Alys and Charlie performing To Suit




80 Collective presents Pitch 2016 as part of Lift Off Festival.
Pitch is a platform for emerging dance artists to perform and present their own works. 80 Collective consists of Luke Brown, Ashley Hind and Ellie James, and on Wednesday 4th May they produced the second program of Pitch 2016.

120 mins
at The South Hill Park arts Centre, Ringmead, Bracknell


Hail
Choreographer: Luke Brown in collaboration with the performers
Performers: Brakendale Dance and Berkshire County Dance Company Youth
Music: Dieu and Excavation (Part 2) by The Haxan Cloak

Hail was deservedly the curtain raiser for the evening.
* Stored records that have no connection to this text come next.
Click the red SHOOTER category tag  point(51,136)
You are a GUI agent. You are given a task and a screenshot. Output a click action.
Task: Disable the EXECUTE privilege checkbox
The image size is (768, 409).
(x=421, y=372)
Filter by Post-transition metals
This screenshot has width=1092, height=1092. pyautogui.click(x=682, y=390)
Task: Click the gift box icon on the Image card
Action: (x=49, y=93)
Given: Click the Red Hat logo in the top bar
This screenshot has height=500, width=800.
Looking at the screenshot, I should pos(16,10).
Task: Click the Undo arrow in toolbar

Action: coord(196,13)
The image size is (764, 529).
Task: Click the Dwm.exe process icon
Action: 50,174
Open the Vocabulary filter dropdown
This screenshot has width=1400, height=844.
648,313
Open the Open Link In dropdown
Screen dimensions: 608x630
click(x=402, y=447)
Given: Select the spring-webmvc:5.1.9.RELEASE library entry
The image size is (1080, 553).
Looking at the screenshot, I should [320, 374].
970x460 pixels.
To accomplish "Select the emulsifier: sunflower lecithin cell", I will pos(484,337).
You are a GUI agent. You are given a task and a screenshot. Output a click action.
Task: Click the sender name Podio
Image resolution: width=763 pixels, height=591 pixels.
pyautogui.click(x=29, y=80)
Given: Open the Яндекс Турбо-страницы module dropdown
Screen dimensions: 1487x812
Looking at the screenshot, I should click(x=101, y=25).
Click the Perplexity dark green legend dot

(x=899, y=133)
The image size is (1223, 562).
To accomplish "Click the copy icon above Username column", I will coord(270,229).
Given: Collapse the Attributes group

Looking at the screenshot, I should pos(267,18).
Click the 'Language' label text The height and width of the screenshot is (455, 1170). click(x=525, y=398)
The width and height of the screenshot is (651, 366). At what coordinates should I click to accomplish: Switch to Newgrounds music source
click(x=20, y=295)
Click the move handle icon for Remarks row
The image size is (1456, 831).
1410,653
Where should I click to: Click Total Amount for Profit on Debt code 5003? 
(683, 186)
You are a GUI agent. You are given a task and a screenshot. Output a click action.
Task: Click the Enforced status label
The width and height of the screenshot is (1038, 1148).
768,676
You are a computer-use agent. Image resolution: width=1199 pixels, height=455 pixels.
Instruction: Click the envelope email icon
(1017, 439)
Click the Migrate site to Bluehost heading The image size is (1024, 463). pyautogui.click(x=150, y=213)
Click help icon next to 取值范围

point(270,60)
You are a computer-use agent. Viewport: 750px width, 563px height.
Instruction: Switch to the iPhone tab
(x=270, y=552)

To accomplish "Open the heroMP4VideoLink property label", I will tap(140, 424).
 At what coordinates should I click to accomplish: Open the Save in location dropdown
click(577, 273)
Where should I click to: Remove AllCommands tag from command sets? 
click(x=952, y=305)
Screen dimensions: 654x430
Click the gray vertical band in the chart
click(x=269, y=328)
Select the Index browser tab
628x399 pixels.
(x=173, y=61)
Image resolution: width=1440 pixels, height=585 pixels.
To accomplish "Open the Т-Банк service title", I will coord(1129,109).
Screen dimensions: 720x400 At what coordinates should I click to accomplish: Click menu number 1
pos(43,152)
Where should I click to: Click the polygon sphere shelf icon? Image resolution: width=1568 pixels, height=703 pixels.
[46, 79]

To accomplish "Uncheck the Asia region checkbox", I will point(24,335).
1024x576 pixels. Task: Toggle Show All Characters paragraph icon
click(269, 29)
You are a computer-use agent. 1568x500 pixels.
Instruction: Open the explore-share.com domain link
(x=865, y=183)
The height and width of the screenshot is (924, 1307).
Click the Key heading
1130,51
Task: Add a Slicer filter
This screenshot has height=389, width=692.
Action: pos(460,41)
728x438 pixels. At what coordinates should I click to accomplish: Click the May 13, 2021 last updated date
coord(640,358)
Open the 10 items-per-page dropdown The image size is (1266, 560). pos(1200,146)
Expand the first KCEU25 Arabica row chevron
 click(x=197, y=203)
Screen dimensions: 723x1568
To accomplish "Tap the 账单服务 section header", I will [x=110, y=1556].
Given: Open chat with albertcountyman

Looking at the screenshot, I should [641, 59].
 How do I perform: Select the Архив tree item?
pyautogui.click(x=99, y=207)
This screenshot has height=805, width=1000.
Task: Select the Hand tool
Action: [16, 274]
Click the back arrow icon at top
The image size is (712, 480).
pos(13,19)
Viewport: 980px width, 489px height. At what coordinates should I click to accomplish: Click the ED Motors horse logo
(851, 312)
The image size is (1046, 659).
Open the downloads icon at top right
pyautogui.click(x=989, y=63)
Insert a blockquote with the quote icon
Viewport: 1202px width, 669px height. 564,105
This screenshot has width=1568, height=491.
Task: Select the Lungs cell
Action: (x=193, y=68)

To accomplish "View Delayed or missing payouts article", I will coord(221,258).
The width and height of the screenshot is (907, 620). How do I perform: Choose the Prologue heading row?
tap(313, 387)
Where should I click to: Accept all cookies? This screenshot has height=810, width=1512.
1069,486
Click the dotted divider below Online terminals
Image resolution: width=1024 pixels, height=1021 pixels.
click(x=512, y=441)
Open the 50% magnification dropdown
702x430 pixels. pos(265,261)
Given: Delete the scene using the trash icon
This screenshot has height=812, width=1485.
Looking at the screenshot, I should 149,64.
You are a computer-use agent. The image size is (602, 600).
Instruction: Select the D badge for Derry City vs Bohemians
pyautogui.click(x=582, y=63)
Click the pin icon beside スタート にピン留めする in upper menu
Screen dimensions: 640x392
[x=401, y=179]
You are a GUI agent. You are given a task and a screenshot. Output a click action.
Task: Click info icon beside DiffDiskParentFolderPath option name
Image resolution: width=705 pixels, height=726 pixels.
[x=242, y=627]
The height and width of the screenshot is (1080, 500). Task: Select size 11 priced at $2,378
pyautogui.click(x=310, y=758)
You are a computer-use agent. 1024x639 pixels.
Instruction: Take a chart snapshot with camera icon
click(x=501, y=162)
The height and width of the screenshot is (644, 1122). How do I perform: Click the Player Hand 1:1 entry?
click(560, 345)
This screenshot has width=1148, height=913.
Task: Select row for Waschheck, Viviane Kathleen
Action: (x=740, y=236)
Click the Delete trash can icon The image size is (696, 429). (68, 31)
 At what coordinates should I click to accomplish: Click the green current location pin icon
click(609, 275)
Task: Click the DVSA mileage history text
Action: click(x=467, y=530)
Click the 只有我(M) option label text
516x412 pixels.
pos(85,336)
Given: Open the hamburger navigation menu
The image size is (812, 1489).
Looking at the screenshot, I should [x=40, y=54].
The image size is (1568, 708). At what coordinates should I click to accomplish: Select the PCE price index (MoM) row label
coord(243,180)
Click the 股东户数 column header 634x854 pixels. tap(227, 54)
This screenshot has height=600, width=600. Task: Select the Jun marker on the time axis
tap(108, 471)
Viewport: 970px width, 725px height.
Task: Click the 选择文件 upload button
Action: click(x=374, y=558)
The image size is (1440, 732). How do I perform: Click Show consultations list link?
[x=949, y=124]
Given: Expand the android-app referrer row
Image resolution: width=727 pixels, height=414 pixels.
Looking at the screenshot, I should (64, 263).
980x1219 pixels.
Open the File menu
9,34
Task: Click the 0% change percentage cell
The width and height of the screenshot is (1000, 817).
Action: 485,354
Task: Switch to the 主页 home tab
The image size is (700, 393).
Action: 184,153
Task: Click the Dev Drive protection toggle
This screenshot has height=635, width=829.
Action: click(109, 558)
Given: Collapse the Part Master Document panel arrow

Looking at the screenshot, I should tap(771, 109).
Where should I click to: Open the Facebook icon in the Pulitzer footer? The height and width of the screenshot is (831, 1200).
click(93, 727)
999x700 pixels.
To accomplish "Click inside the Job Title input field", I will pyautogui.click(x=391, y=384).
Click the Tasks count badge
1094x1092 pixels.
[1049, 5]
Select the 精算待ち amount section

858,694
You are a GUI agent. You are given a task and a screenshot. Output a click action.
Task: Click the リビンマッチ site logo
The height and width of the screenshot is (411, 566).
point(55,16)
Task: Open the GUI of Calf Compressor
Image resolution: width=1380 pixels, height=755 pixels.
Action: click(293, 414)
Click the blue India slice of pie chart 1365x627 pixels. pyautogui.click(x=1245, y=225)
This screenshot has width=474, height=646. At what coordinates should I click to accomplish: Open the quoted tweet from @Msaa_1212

Well-executed, stunning contact and dynamic patterns made me question whether these dancers were really from youth companies and not in fact professionals. Luke Brown created a work filled with vitality and precision, using his own signature style. The brooding and animalistic mood formed a strong scene for the dancers to flow seamlessly from solos, duets to ensembles, their audible breath informing their timing with each other. Although beautiful, this timing did become predictable, some dynamic variations would add some depth. These youth dancers impressed us all by confidently performing challenging lifts and motifs, whilst always remaining silent and swift on their feet.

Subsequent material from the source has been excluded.